Dreams Of Earth And Sky

An exhibit at the Clay Studio explores millennial fragility and form through "glazed earthenware."

· 2 min read
Dreams Of Earth And Sky
Clay Studio photos.

Liisa Nelson, "Dreams"
The Clay Studio
1425 N American St.
Philadelphia
Seen March 12, 2025
Showing from January 15 - March 30, 2025

I have no dream car, but I’ve found my fantasy vanity plate.

I discovered the vehicle tag for sale while visiting The Clay Studio, and hallucinated how I'd drive with it attached to my back.

The license plate is all letters, no numbers. Six characters spelling “SPECIAL” in metallic uppercase. A gold glob of a star on top, alluding to my snowflake state of being. Nobody can touch me in my model vehicle.

Forget Georgia peaches or Hawaiian rainbows. My plate is the color of the universe, splashed with shades of galaxy indigo. I have worldwide registration and every street belongs to my wheels alone.

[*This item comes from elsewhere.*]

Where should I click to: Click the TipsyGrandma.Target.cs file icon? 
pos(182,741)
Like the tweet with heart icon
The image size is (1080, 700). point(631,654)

Since Pennsylvania became the first state to issue custom plates in 1931, the rest of you have been driving around with aluminum IDs. Mine is ceramic. It’s forged from raw earth and kilned into expensive fragility. 

You applied to the Bureau of Motor Vehicles for your personalized plate? You paid out $80? Well I sourced mine from an art gallery in Fishtown, Philadelphia. I gave a local sculptor $300 before strapping her art to my bumper.

Then I reversed hard into your poorly parked piece of shit and saw my vision shatter into a thousand pieces. It was like demented fireworks fizzling into my nightmare sky.

The millennial dream is dead. None of us are special. We buy and we break.

But it’s still alive in Liisa Nelson’s latest exhibit, “Dreams,” at the Clay Studio. The show transforms the mundane medium of clay into rocket ships, birds, wings, unicorns and ghosts, contrasting the constraints of our material worlds with the heavens of our imagination. The objects all hang on a blue wall painted white with overcast.

Nelson’s artwork is coated in the lacquer of hipster idealism and balanced by whimsical self-awareness. I forgot to mention an important detail about my beloved vanity plate: The word "Special" is slashed in half by a knife mark, just like a targeted tire. Nelson knows how to couch the overconfidence of a unicorn aesthetic.

All together, the varied pieces suggest that we can stay grounded even while operating on alternative planes of existence. We just have to keep a good grip on the steering wheel.